* _Data for this task_
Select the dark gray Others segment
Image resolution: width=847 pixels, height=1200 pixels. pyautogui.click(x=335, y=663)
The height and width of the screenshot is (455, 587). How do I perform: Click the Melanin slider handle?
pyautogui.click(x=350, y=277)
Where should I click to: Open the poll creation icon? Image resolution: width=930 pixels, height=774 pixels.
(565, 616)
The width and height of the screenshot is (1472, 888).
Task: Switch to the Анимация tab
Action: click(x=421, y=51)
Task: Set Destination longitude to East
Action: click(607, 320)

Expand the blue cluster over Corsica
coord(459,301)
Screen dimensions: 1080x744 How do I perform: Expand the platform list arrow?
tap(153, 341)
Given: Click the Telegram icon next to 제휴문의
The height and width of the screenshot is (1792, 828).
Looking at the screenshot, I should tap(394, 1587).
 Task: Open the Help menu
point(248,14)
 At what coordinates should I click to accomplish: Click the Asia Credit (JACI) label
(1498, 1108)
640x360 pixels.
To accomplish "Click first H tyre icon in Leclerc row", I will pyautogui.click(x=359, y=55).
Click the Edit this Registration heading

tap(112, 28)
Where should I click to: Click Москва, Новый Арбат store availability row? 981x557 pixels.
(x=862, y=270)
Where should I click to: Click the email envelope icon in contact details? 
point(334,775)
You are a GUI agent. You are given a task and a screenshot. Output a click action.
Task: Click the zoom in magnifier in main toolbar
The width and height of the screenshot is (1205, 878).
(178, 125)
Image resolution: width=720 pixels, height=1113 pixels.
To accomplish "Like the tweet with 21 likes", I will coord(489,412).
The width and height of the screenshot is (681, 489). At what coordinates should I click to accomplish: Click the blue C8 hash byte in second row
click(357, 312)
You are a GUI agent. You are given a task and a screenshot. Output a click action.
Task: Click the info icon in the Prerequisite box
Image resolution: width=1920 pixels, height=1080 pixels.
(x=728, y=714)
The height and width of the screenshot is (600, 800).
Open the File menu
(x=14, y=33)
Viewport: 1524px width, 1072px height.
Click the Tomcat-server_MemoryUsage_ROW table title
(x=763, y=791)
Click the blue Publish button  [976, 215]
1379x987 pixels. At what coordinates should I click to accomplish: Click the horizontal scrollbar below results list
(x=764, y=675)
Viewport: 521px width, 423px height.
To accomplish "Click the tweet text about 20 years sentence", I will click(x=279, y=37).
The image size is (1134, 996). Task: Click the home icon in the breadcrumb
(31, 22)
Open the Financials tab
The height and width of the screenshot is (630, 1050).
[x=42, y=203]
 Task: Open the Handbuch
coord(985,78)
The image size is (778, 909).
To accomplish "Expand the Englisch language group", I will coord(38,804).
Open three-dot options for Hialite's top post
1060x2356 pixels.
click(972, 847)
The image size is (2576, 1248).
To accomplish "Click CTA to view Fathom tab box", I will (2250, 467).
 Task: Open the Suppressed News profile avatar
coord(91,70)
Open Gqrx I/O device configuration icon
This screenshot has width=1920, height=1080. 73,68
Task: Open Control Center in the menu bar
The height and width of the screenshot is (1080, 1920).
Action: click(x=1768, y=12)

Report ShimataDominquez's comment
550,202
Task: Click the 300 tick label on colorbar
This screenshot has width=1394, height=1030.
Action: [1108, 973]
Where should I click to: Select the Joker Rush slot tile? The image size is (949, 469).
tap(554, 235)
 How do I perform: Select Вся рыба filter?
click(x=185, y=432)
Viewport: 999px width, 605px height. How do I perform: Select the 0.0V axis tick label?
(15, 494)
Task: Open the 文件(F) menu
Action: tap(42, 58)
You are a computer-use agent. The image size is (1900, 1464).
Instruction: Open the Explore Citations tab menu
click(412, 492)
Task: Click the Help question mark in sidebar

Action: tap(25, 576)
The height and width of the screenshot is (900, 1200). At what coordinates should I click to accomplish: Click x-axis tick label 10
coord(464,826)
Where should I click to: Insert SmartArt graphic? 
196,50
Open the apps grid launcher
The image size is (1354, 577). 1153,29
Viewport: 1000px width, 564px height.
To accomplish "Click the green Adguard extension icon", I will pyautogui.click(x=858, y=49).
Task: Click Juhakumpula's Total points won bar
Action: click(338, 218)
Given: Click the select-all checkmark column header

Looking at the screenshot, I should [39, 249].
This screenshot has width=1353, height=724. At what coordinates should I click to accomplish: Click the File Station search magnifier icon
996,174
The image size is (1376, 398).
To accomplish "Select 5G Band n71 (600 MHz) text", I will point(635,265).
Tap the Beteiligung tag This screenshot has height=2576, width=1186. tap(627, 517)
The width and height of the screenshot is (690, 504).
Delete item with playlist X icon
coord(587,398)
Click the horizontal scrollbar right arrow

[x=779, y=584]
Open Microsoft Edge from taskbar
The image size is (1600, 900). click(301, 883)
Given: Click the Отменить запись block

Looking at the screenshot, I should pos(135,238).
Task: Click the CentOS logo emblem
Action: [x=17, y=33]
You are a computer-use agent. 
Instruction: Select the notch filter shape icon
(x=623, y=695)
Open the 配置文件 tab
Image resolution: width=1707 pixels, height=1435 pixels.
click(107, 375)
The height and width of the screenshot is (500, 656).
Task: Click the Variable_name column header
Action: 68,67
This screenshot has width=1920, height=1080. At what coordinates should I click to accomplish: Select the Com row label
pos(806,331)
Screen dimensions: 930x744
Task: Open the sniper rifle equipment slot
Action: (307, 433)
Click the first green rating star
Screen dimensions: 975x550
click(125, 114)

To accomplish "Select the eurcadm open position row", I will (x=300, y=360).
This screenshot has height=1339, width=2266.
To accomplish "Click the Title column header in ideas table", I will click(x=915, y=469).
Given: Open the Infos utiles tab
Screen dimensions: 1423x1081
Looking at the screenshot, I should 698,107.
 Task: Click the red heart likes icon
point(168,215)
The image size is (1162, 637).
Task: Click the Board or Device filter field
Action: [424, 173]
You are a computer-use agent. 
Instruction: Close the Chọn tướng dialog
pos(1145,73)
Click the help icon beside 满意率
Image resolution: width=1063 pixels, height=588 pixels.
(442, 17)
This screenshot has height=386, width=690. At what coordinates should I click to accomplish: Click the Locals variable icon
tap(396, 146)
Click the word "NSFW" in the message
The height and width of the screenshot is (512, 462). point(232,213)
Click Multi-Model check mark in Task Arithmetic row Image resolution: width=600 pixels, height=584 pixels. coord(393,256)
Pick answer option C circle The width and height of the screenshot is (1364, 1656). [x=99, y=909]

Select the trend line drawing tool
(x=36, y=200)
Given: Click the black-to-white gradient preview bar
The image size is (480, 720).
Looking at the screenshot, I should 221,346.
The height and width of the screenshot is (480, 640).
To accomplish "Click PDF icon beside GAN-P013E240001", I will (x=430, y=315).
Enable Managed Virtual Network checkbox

* _Your task_
Render every line of the rows above as a JSON list of strings, one string per line, leaving out blank lines.

* _Result of the exercise_
[
  "Select the dark gray Others segment",
  "Image resolution: width=847 pixels, height=1200 pixels. pyautogui.click(x=335, y=663)",
  "The height and width of the screenshot is (455, 587). How do I perform: Click the Melanin slider handle?",
  "pyautogui.click(x=350, y=277)",
  "Where should I click to: Open the poll creation icon? Image resolution: width=930 pixels, height=774 pixels.",
  "(565, 616)",
  "The width and height of the screenshot is (1472, 888).",
  "Task: Switch to the Анимация tab",
  "Action: click(x=421, y=51)",
  "Task: Set Destination longitude to East",
  "Action: click(607, 320)",
  "Expand the blue cluster over Corsica",
  "coord(459,301)",
  "Screen dimensions: 1080x744 How do I perform: Expand the platform list arrow?",
  "tap(153, 341)",
  "Given: Click the Telegram icon next to 제휴문의",
  "The height and width of the screenshot is (1792, 828).",
  "Looking at the screenshot, I should tap(394, 1587).",
  " Task: Open the Help menu",
  "point(248,14)",
  " At what coordinates should I click to accomplish: Click the Asia Credit (JACI) label",
  "(1498, 1108)",
  "640x360 pixels.",
  "To accomplish \"Click first H tyre icon in Leclerc row\", I will pyautogui.click(x=359, y=55).",
  "Click the Edit this Registration heading",
  "tap(112, 28)",
  "Where should I click to: Click Москва, Новый Арбат store availability row? 981x557 pixels.",
  "(x=862, y=270)",
  "Where should I click to: Click the email envelope icon in contact details? ",
  "point(334,775)",
  "You are a GUI agent. You are given a task and a screenshot. Output a click action.",
  "Task: Click the zoom in magnifier in main toolbar",
  "The width and height of the screenshot is (1205, 878).",
  "(178, 125)",
  "Image resolution: width=720 pixels, height=1113 pixels.",
  "To accomplish \"Like the tweet with 21 likes\", I will coord(489,412).",
  "The width and height of the screenshot is (681, 489). At what coordinates should I click to accomplish: Click the blue C8 hash byte in second row",
  "click(357, 312)",
  "You are a GUI agent. You are given a task and a screenshot. Output a click action.",
  "Task: Click the info icon in the Prerequisite box",
  "Image resolution: width=1920 pixels, height=1080 pixels.",
  "(x=728, y=714)",
  "The height and width of the screenshot is (600, 800).",
  "Open the File menu",
  "(x=14, y=33)",
  "Viewport: 1524px width, 1072px height.",
  "Click the Tomcat-server_MemoryUsage_ROW table title",
  "(x=763, y=791)",
  "Click the blue Publish button  [976, 215]",
  "1379x987 pixels. At what coordinates should I click to accomplish: Click the horizontal scrollbar below results list",
  "(x=764, y=675)",
  "Viewport: 521px width, 423px height.",
  "To accomplish \"Click the tweet text about 20 years sentence\", I will click(x=279, y=37).",
  "The image size is (1134, 996). Task: Click the home icon in the breadcrumb",
  "(31, 22)",
  "Open the Financials tab",
  "The height and width of the screenshot is (630, 1050).",
  "[x=42, y=203]",
  " Task: Open the Handbuch",
  "coord(985,78)",
  "The image size is (778, 909).",
  "To accomplish \"Expand the Englisch language group\", I will coord(38,804).",
  "Open three-dot options for Hialite's top post",
  "1060x2356 pixels.",
  "click(972, 847)",
  "The image size is (2576, 1248).",
  "To accomplish \"Click CTA to view Fathom tab box\", I will (2250, 467).",
  " Task: Open the Suppressed News profile avatar",
  "coord(91,70)",
  "Open Gqrx I/O device configuration icon",
  "This screenshot has width=1920, height=1080. 73,68",
  "Task: Open Control Center in the menu bar",
  "The height and width of the screenshot is (1080, 1920).",
  "Action: click(x=1768, y=12)",
  "Report ShimataDominquez's comment",
  "550,202",
  "Task: Click the 300 tick label on colorbar",
  "This screenshot has width=1394, height=1030.",
  "Action: [1108, 973]",
  "Where should I click to: Select the Joker Rush slot tile? The image size is (949, 469).",
  "tap(554, 235)",
  " How do I perform: Select Вся рыба filter?",
  "click(x=185, y=432)",
  "Viewport: 999px width, 605px height. How do I perform: Select the 0.0V axis tick label?",
  "(15, 494)",
  "Task: Open the 文件(F) menu",
  "Action: tap(42, 58)",
  "You are a computer-use agent. The image size is (1900, 1464).",
  "Instruction: Open the Explore Citations tab menu",
  "click(412, 492)",
  "Task: Click the Help question mark in sidebar",
  "Action: tap(25, 576)",
  "The height and width of the screenshot is (900, 1200). At what coordinates should I click to accomplish: Click x-axis tick label 10",
  "coord(464,826)",
  "Where should I click to: Insert SmartArt graphic? ",
  "196,50",
  "Open the apps grid launcher",
  "The image size is (1354, 577). 1153,29",
  "Viewport: 1000px width, 564px height.",
  "To accomplish \"Click the green Adguard extension icon\", I will pyautogui.click(x=858, y=49).",
  "Task: Click Juhakumpula's Total points won bar",
  "Action: click(338, 218)",
  "Given: Click the select-all checkmark column header",
  "Looking at the screenshot, I should [39, 249].",
  "This screenshot has width=1353, height=724. At what coordinates should I click to accomplish: Click the File Station search magnifier icon",
  "996,174",
  "The image size is (1376, 398).",
  "To accomplish \"Select 5G Band n71 (600 MHz) text\", I will point(635,265).",
  "Tap the Beteiligung tag This screenshot has height=2576, width=1186. tap(627, 517)",
  "The width and height of the screenshot is (690, 504).",
  "Delete item with playlist X icon",
  "coord(587,398)",
  "Click the horizontal scrollbar right arrow",
  "[x=779, y=584]",
  "Open Microsoft Edge from taskbar",
  "The image size is (1600, 900). click(301, 883)",
  "Given: Click the Отменить запись block",
  "Looking at the screenshot, I should pos(135,238).",
  "Task: Click the CentOS logo emblem",
  "Action: [x=17, y=33]",
  "You are a computer-use agent. ",
  "Instruction: Select the notch filter shape icon",
  "(x=623, y=695)",
  "Open the 配置文件 tab",
  "Image resolution: width=1707 pixels, height=1435 pixels.",
  "click(107, 375)",
  "The height and width of the screenshot is (500, 656).",
  "Task: Click the Variable_name column header",
  "Action: 68,67",
  "This screenshot has width=1920, height=1080. At what coordinates should I click to accomplish: Select the Com row label",
  "pos(806,331)",
  "Screen dimensions: 930x744",
  "Task: Open the sniper rifle equipment slot",
  "Action: (307, 433)",
  "Click the first green rating star",
  "Screen dimensions: 975x550",
  "click(125, 114)",
  "To accomplish \"Select the eurcadm open position row\", I will (x=300, y=360).",
  "This screenshot has height=1339, width=2266.",
  "To accomplish \"Click the Title column header in ideas table\", I will click(x=915, y=469).",
  "Given: Open the Infos utiles tab",
  "Screen dimensions: 1423x1081",
  "Looking at the screenshot, I should 698,107.",
  " Task: Click the red heart likes icon",
  "point(168,215)",
  "The image size is (1162, 637).",
  "Task: Click the Board or Device filter field",
  "Action: [424, 173]",
  "You are a computer-use agent. ",
  "Instruction: Close the Chọn tướng dialog",
  "pos(1145,73)",
  "Click the help icon beside 满意率",
  "Image resolution: width=1063 pixels, height=588 pixels.",
  "(442, 17)",
  "This screenshot has height=386, width=690. At what coordinates should I click to accomplish: Click the Locals variable icon",
  "tap(396, 146)",
  "Click the word \"NSFW\" in the message",
  "The height and width of the screenshot is (512, 462). point(232,213)",
  "Click Multi-Model check mark in Task Arithmetic row Image resolution: width=600 pixels, height=584 pixels. coord(393,256)",
  "Pick answer option C circle The width and height of the screenshot is (1364, 1656). [x=99, y=909]",
  "Select the trend line drawing tool",
  "(x=36, y=200)",
  "Given: Click the black-to-white gradient preview bar",
  "The image size is (480, 720).",
  "Looking at the screenshot, I should 221,346.",
  "The height and width of the screenshot is (480, 640).",
  "To accomplish \"Click PDF icon beside GAN-P013E240001\", I will (x=430, y=315).",
  "Enable Managed Virtual Network checkbox"
]